Under Article 119.2 of the Constitution, the measures which it lists, including presidential decrees, are without legal effect unless published in the Official Gazette. This would at first sight seem to imply that the presidential decree in question could not take effect until after its publication in the Official Gazette. It is also understood that "publication" means actual publication in the form of circulation of the Official Gazette. There is, moreover, undisputed case-law according to which measures subject to publication cannot take effect until the Official Gazette, in which they are published, is actually circulated (made available to the public). However, all relevant argument has focussed mainly on the publication of legislative measures (laws and measures with generic content), the main concern being to preserve legal certainty.
Article 195.1 of the Constitution, as amended in 1982, specifies the circumstances that "entail the government's resignation". Unlike the provisions of Article 195.2 (which specifically provides that the President of the Republic may not dismiss the government unless it is absolutely necessary for the proper functioning of the democratic institutions and after consulting the State Council), in none of the situations provided for in Article 195.1 is resignation initiated by the President of the Republic.
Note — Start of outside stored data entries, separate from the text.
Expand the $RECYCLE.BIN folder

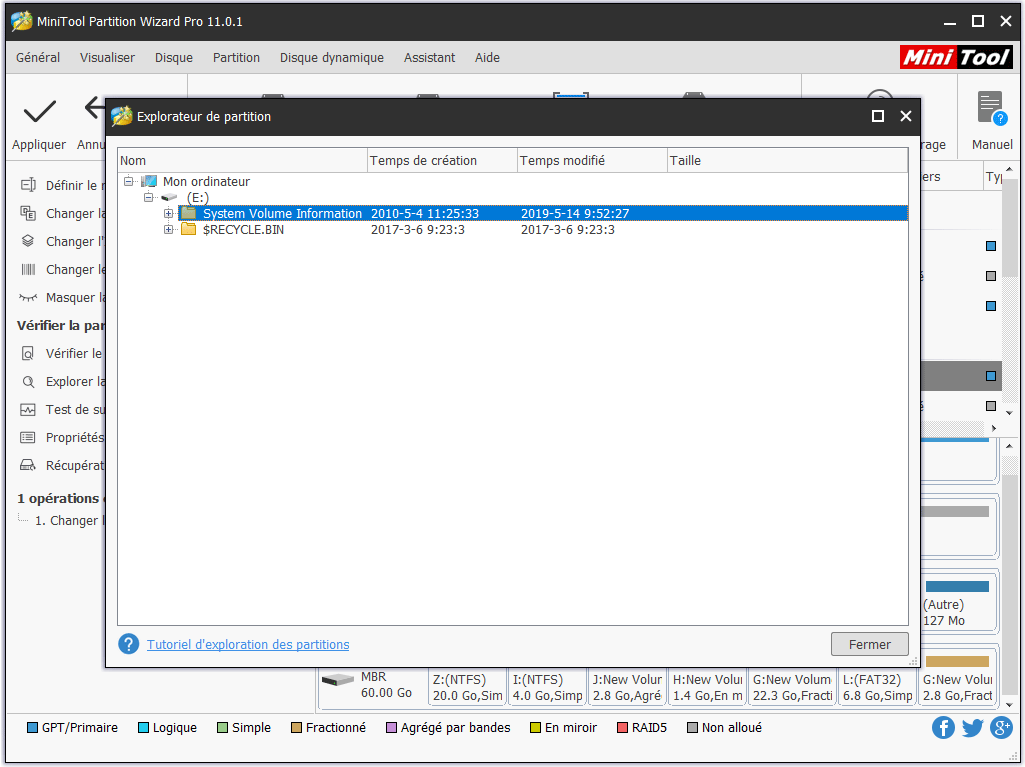coord(170,229)
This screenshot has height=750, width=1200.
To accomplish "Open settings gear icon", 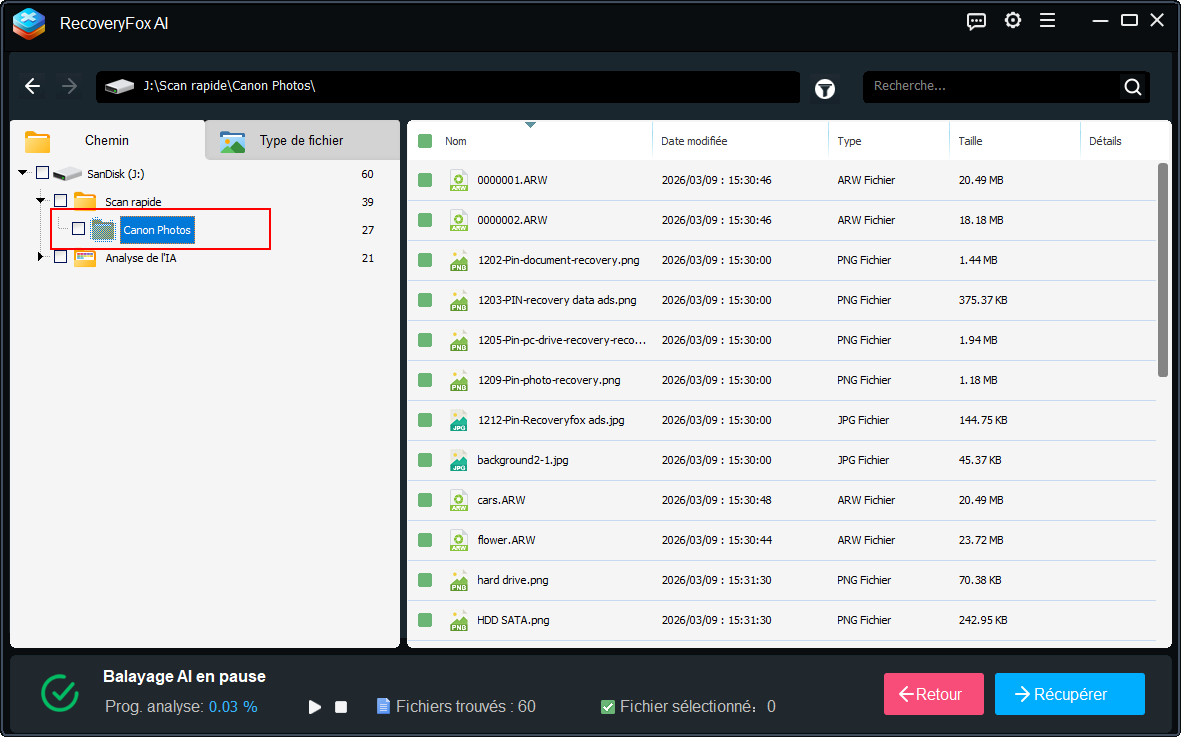I will [1013, 21].
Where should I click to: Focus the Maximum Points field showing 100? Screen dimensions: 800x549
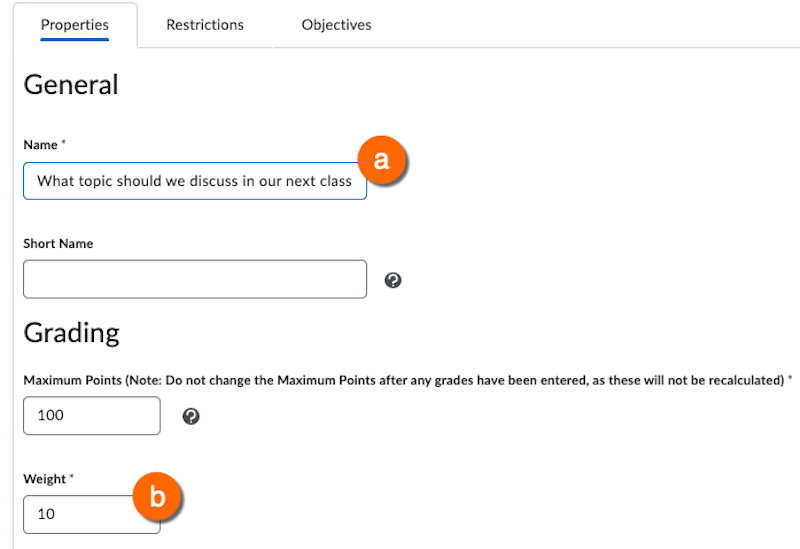[91, 416]
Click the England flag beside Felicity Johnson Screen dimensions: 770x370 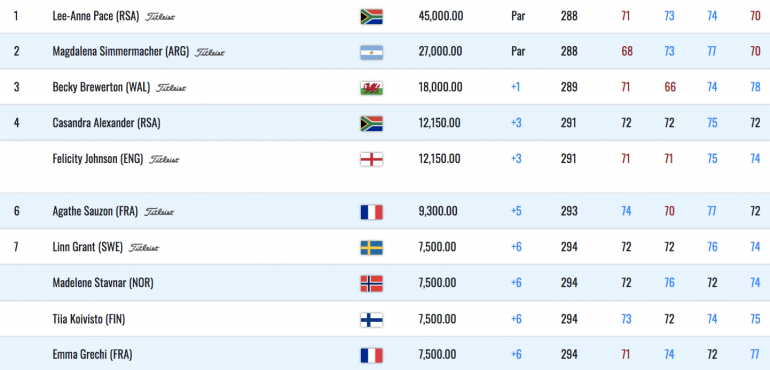[371, 159]
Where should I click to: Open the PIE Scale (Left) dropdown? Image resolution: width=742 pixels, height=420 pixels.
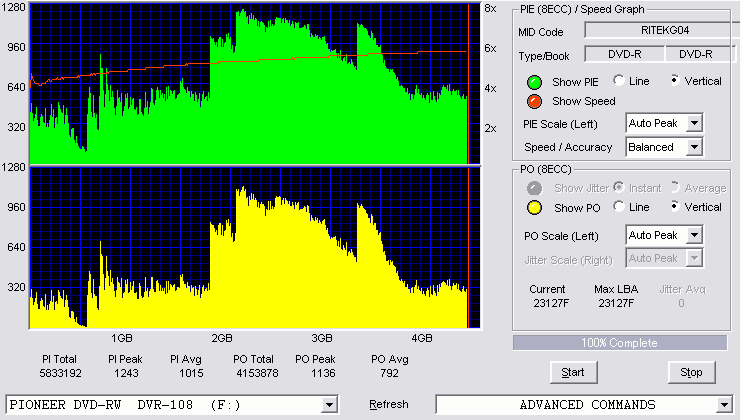[694, 123]
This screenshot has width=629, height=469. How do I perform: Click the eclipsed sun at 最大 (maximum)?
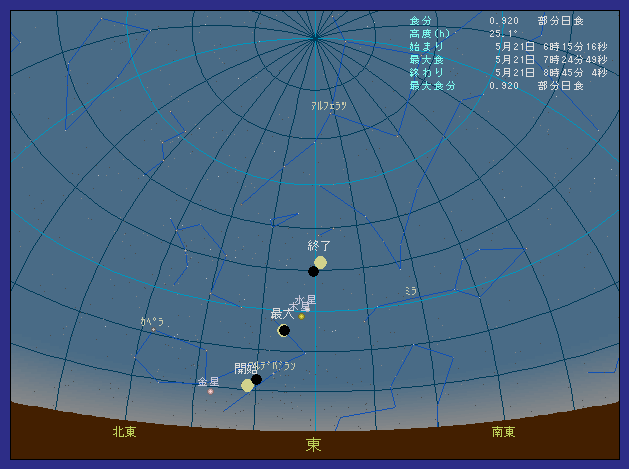click(x=284, y=330)
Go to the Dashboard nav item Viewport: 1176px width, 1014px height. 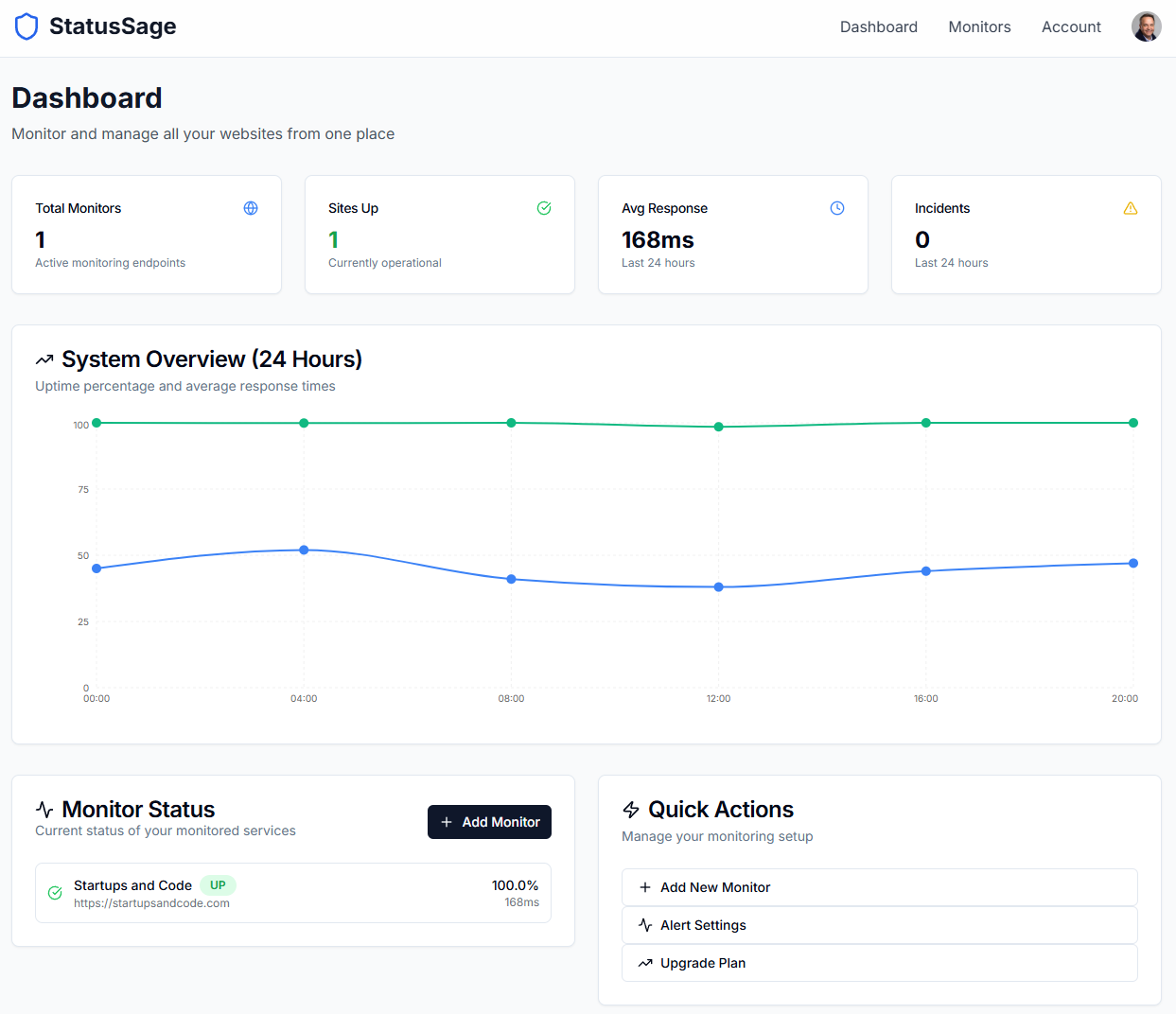click(x=878, y=27)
By the use of the term "entail", Article 195.1 makes it clear that the government's resignation is determined "opus legis" by one of the circumstances it enumerates.
It may accordingly be argued that the legally important date is that on which the President effects the political measure of accepting the resignation tendered by the Prime Minister, thereby, according to the terms of Article 195.1 of the Constitution, making the Government's resignation effective. In this case, the Government would have ceased to be in office on 17 December, which in this instance was also the date of signature of the decree and of the Official Gazette in which it was published. But it may also be argued that the government does not cease to be in office until circulation of the Official Gazette which publishes the presidential decree certifying the President's acceptance of the resignation tendered by the Prime Minister. In that case, the Government would not have ceased to be in office until 26 December.
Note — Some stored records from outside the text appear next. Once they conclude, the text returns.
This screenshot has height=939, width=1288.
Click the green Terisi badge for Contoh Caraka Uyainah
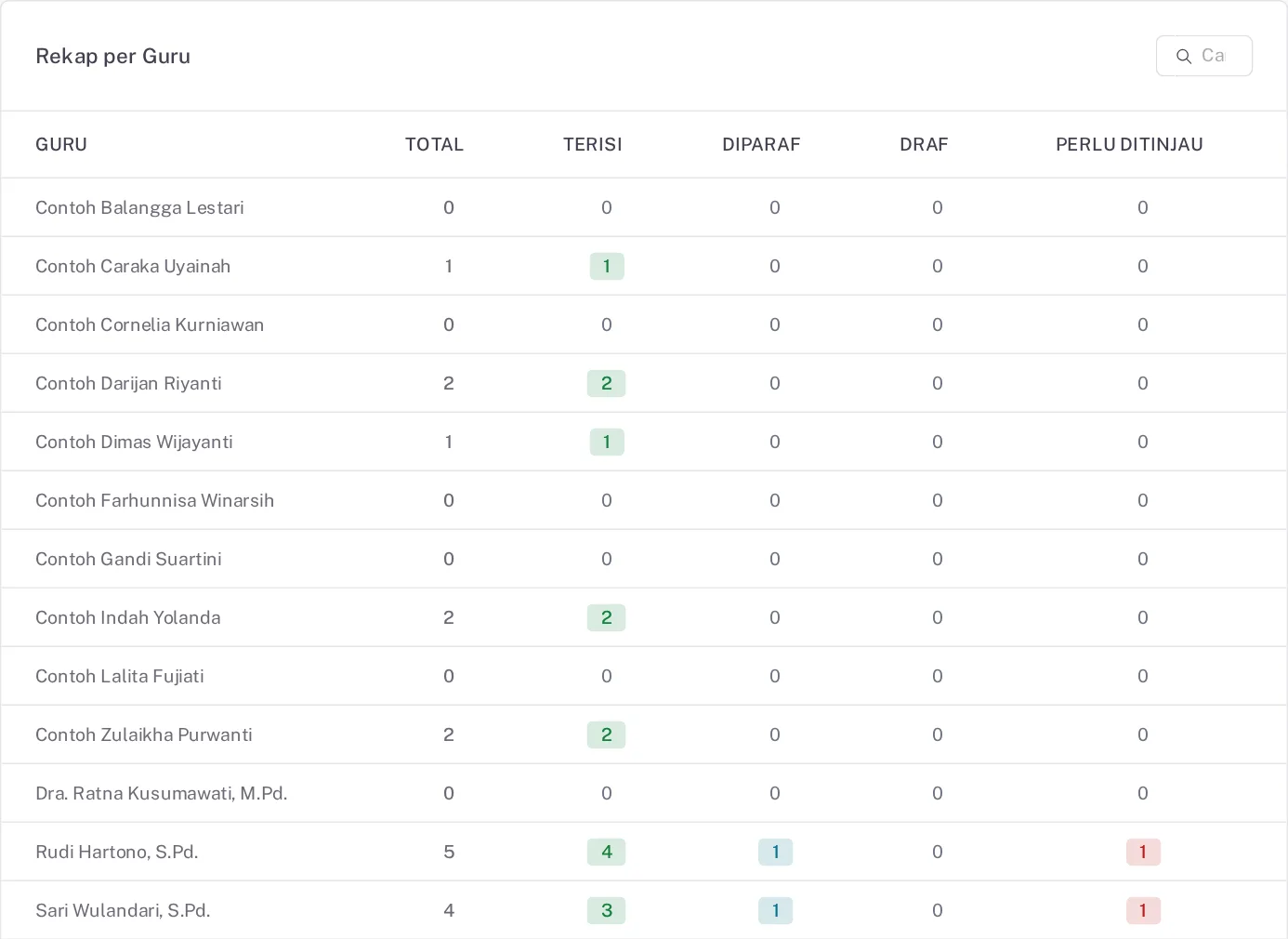[607, 266]
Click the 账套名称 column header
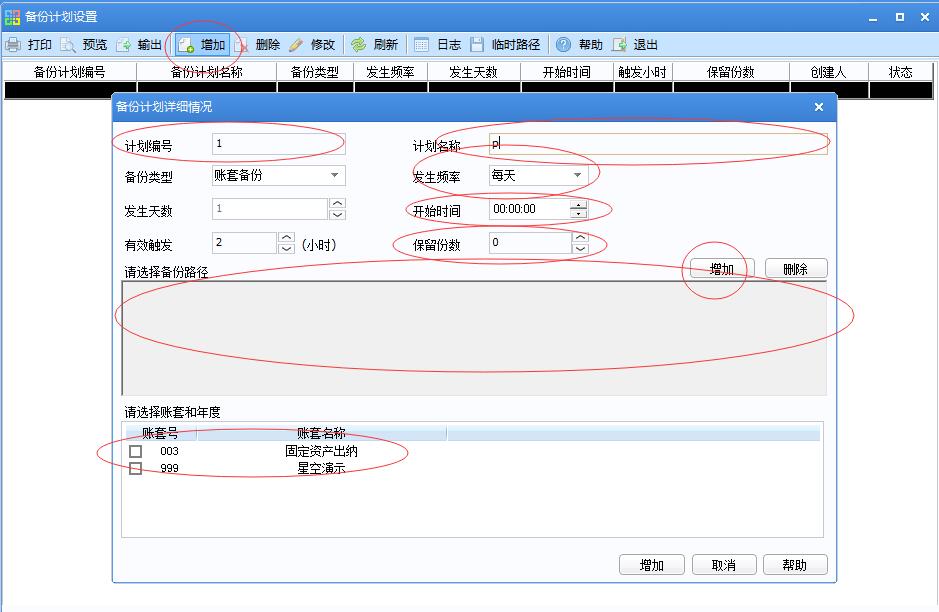Screen dimensions: 939x612 click(321, 433)
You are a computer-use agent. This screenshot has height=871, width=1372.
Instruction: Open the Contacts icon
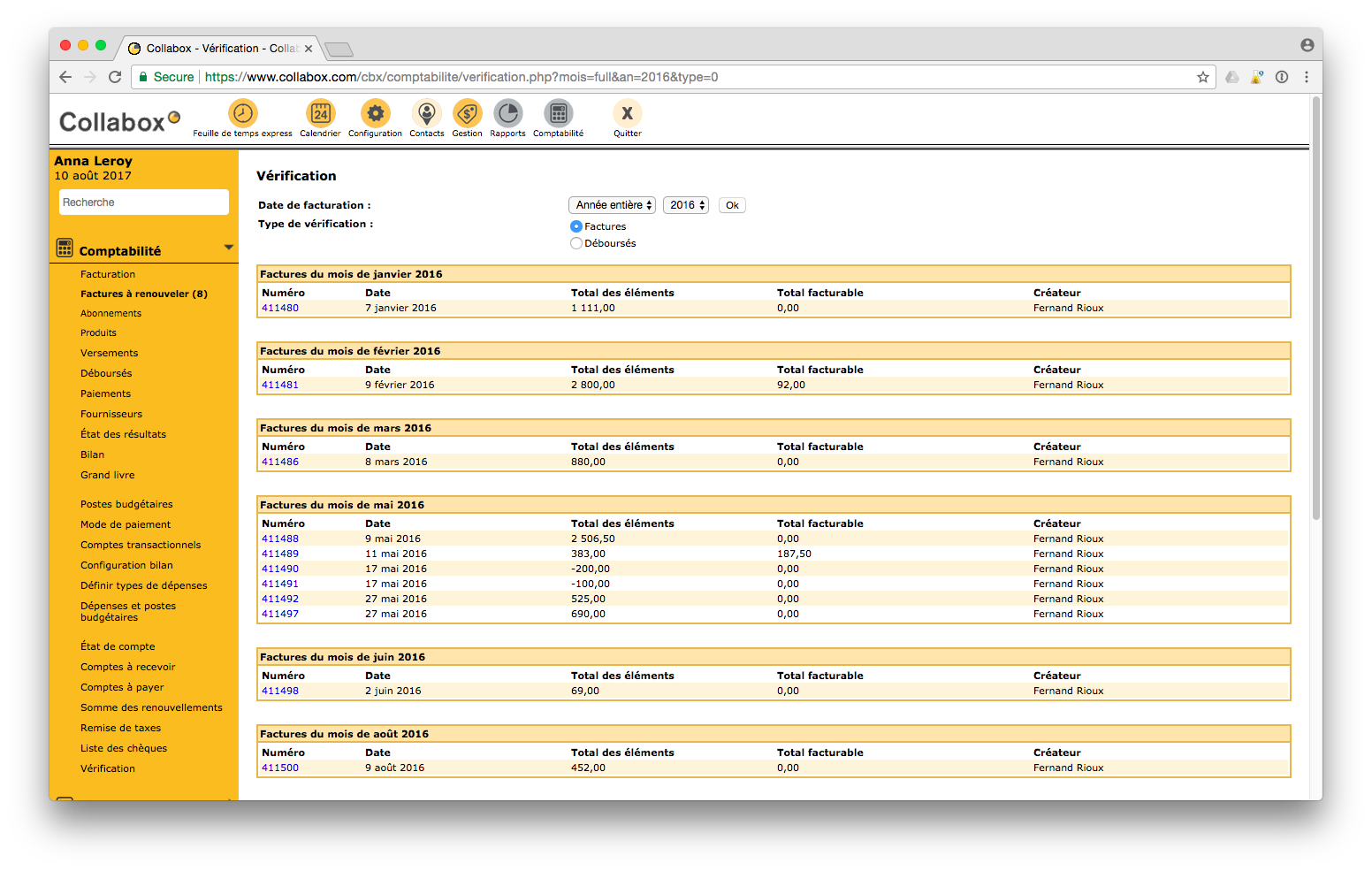[426, 113]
These two hypotheses are crucial to the constitutionality of the measure under examination. If the legally important date is taken to be that of actual acceptance of the resignation tendered, viz 17 December, then according to Article 167.6 of the Constitution, the Bills tabled by the government in parliament lapse as from that date.
Accordingly, the question raised by the President was, firstly, at what point in time must the government be deemed no longer in office? However, this question is connected to the subject of the request for examination of constitutionality, viz a measure tabled by the government and adopted by the parliament on 20 December 2001, from which it follows that the answer required is: when does the government's resignation take effect in relation to the legislative process initiated by the proposal in question, having regard to the provisions of Article 167.6 of the Constitution (whereby bills lapse upon the government's resignation). In its judgment, the Court held that the government's resignation (at least as regards relations between organs of sovereignty) must take effect as from the date when the causes provided for in Article 195.1 of the Constitution occur.
The time of the government's resignation, and hence also that of the lapse of the bills tabled in parliament, having thus been determined, it remained to be decided whether their lapse legally and constitutionally affected the measure in question. The Constitutional Court held that when the bill was passed in the parliament sitting of 20 December 2001, it had already lapsed (on 17 December 2001) by reason of the government's resignation. In conclusion, the Court decided that parliamentary Decree no. 185/VIII is unconstitutional because it is in contradiction with Article 167.6 of the Constitution.